### Work to be completed
Return each line of the items below that contains the string "from". Case counts.

::: Rows :::

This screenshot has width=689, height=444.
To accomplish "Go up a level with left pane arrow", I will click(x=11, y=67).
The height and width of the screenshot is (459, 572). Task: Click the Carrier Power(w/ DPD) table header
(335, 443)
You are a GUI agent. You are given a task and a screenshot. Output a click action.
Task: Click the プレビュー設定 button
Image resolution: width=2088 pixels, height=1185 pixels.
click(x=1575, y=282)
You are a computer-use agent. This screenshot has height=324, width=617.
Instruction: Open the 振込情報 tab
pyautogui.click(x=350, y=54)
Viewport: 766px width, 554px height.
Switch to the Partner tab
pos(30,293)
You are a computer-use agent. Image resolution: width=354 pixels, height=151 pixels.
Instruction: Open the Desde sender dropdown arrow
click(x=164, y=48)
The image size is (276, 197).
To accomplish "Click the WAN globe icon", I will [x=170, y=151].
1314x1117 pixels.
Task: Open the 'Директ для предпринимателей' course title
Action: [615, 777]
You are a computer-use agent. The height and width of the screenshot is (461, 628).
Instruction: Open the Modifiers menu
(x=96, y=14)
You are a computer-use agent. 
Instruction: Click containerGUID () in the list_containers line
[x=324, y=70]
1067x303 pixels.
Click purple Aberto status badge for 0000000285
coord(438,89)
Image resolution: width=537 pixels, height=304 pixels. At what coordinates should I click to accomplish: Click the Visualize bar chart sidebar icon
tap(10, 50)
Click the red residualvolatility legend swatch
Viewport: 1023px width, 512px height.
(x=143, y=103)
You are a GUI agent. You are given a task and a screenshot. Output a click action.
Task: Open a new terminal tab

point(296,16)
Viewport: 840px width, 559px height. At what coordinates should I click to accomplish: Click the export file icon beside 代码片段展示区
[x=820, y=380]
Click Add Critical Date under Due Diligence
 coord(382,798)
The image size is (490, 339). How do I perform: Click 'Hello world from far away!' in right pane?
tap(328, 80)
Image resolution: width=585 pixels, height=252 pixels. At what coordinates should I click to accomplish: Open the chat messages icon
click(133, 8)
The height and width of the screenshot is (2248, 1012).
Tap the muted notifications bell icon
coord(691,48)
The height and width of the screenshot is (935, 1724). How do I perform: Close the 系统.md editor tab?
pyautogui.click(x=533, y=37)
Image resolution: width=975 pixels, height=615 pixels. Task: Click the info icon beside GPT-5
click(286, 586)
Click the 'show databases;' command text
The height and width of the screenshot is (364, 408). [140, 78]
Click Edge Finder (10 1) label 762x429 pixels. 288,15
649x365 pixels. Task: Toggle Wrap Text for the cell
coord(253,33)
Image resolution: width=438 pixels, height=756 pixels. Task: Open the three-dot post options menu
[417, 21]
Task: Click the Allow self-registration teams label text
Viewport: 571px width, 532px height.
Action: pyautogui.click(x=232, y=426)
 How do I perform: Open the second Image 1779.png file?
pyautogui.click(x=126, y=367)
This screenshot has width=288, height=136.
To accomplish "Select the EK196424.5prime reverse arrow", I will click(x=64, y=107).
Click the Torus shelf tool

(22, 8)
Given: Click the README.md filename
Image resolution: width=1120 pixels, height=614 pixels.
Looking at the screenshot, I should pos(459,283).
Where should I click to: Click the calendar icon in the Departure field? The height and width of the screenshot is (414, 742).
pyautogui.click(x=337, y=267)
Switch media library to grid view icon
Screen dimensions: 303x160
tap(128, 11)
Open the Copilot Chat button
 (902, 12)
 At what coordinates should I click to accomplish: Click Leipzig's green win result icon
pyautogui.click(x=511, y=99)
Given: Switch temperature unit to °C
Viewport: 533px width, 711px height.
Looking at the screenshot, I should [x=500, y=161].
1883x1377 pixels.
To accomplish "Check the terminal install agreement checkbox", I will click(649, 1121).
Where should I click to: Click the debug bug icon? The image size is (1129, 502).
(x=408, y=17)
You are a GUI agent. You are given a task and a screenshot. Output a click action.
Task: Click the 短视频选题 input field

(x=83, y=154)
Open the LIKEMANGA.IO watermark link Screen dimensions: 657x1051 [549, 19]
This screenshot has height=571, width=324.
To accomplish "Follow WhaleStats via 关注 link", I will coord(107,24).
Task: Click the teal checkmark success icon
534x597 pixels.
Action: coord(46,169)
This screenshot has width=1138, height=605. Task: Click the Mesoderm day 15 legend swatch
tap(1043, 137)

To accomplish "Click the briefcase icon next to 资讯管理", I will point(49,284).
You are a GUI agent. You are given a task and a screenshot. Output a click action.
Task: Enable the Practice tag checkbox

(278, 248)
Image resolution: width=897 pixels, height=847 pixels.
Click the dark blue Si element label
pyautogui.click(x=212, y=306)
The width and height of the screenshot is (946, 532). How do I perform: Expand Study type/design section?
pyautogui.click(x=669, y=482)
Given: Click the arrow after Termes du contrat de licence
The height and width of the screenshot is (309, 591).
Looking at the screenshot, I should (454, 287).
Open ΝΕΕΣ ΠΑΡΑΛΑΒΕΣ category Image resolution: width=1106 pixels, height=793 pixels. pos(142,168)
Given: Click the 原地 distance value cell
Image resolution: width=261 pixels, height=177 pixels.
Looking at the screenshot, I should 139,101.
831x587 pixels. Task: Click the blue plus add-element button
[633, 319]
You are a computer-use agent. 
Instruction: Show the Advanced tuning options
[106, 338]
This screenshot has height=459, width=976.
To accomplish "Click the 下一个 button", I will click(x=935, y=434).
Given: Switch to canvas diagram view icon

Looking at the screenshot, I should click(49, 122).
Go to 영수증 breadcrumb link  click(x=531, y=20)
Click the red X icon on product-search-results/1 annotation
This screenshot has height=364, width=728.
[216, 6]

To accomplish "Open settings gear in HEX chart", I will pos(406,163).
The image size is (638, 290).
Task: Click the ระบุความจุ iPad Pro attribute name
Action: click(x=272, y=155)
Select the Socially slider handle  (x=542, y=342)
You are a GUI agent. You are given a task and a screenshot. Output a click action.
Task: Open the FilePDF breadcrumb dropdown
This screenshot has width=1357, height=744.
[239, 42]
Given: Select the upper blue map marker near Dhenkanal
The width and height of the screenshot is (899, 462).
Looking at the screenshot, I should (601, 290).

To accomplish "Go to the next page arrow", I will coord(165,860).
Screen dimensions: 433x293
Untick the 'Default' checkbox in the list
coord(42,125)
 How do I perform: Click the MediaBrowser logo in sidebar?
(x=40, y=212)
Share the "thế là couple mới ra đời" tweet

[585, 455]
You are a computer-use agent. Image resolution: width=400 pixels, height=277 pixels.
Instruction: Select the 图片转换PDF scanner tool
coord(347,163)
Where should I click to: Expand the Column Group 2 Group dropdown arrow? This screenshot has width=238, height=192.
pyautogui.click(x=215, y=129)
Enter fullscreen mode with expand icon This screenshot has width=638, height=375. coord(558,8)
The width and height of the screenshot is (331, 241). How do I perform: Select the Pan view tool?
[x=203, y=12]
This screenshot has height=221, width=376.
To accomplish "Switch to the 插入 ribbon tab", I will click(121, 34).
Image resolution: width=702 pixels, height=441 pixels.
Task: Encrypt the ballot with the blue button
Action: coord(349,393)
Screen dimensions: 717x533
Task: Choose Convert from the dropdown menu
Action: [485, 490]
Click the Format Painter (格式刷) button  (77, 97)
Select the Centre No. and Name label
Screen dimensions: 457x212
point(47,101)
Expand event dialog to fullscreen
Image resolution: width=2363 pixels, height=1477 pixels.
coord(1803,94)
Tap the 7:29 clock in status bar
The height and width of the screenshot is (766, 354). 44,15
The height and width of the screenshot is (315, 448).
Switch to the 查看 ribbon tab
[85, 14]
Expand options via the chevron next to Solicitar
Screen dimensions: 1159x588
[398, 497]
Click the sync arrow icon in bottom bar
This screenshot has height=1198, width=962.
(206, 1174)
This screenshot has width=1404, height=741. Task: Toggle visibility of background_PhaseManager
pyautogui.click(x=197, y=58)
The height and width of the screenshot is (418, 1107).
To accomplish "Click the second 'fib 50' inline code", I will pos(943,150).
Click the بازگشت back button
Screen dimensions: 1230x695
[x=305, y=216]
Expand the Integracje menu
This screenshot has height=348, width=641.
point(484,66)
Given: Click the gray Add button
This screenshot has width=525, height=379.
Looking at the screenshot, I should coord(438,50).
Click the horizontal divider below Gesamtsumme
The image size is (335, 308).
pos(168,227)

:::

### Solution to this exercise
The image size is (490, 339). How do I perform: Click 'Hello world from far away!' in right pane?
Task: Choose Convert from the dropdown menu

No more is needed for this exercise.